┌──

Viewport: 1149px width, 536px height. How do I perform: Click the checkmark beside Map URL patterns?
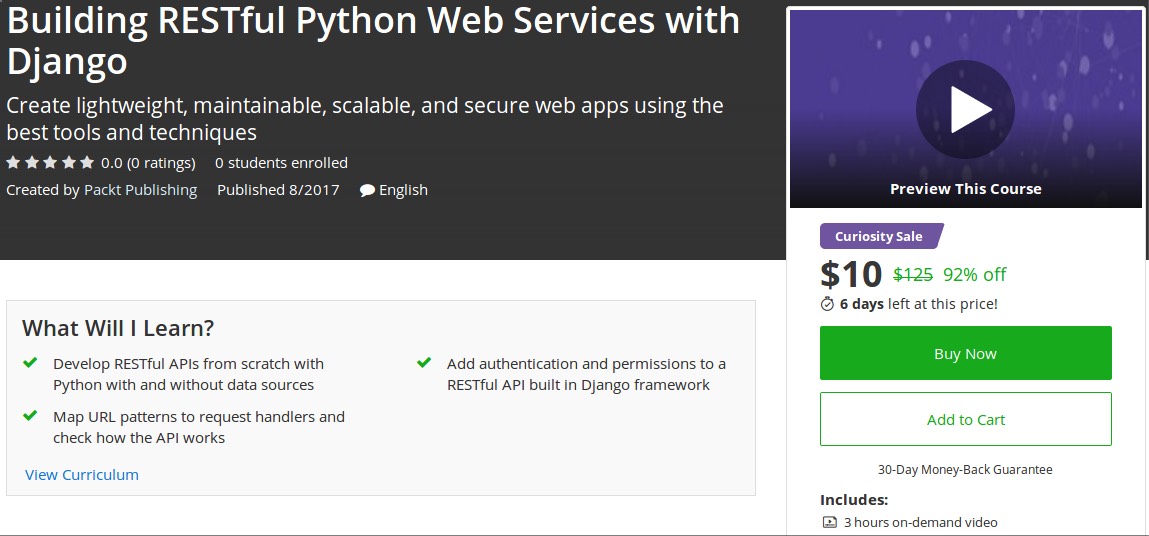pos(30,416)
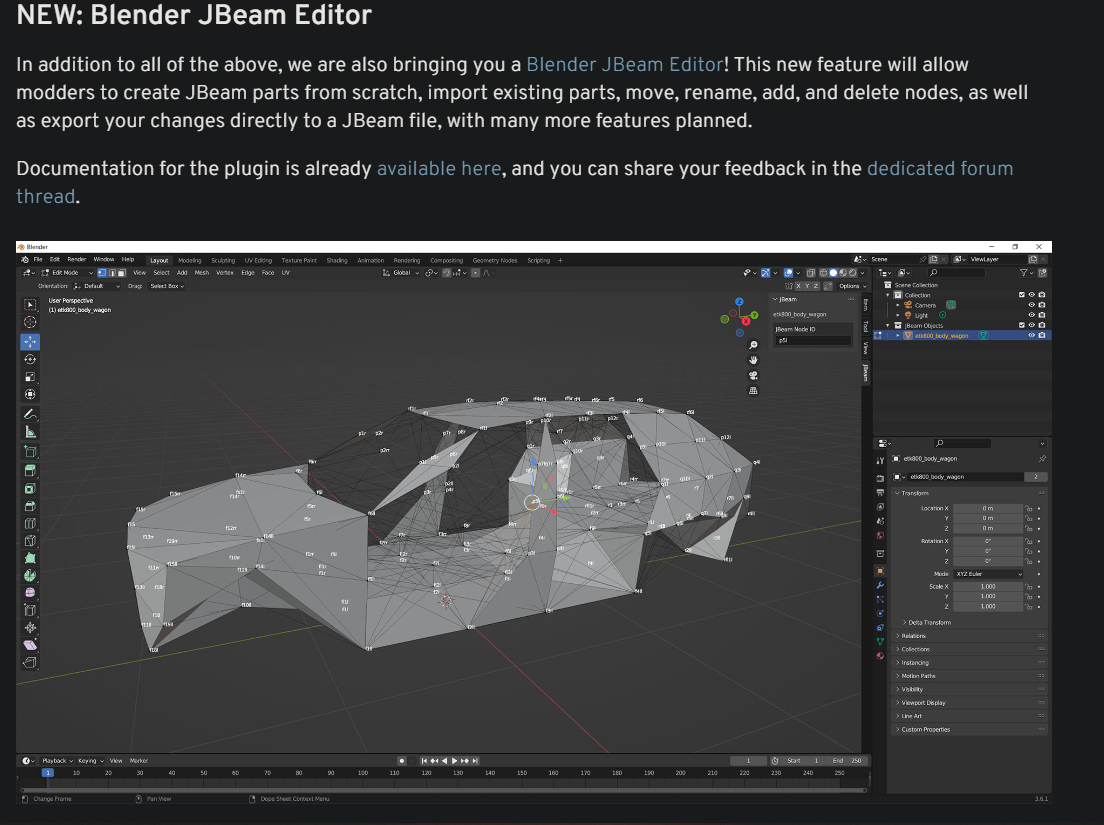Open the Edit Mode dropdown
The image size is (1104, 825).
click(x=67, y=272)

└──
┌──

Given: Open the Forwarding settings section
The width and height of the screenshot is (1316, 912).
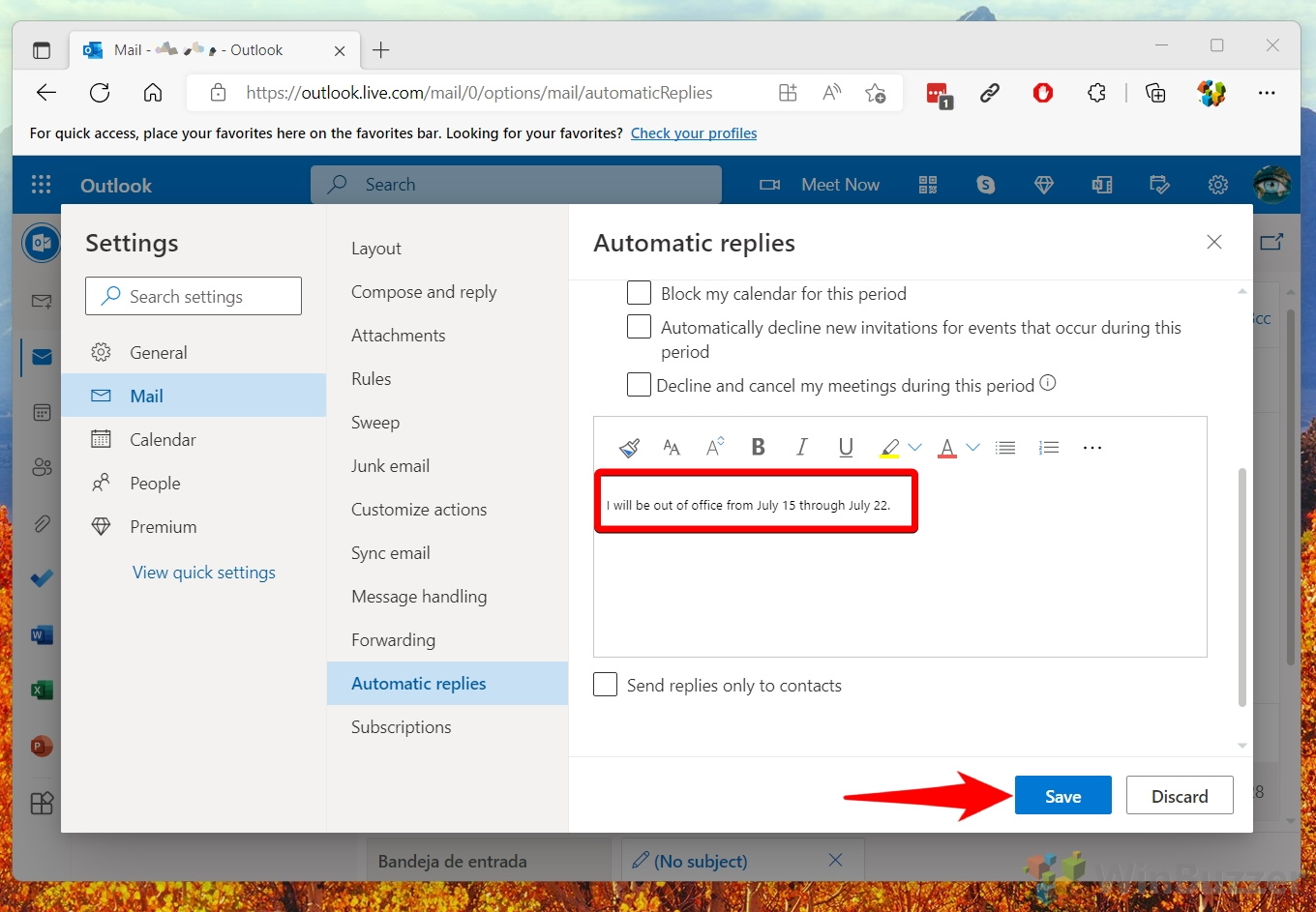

└──

Print exactly the lines of the listing above starting at the line containing "Given: Open the Forwarding settings section" and ending at the line containing "The width and", both included.

Given: Open the Forwarding settings section
The width and height of the screenshot is (1316, 912).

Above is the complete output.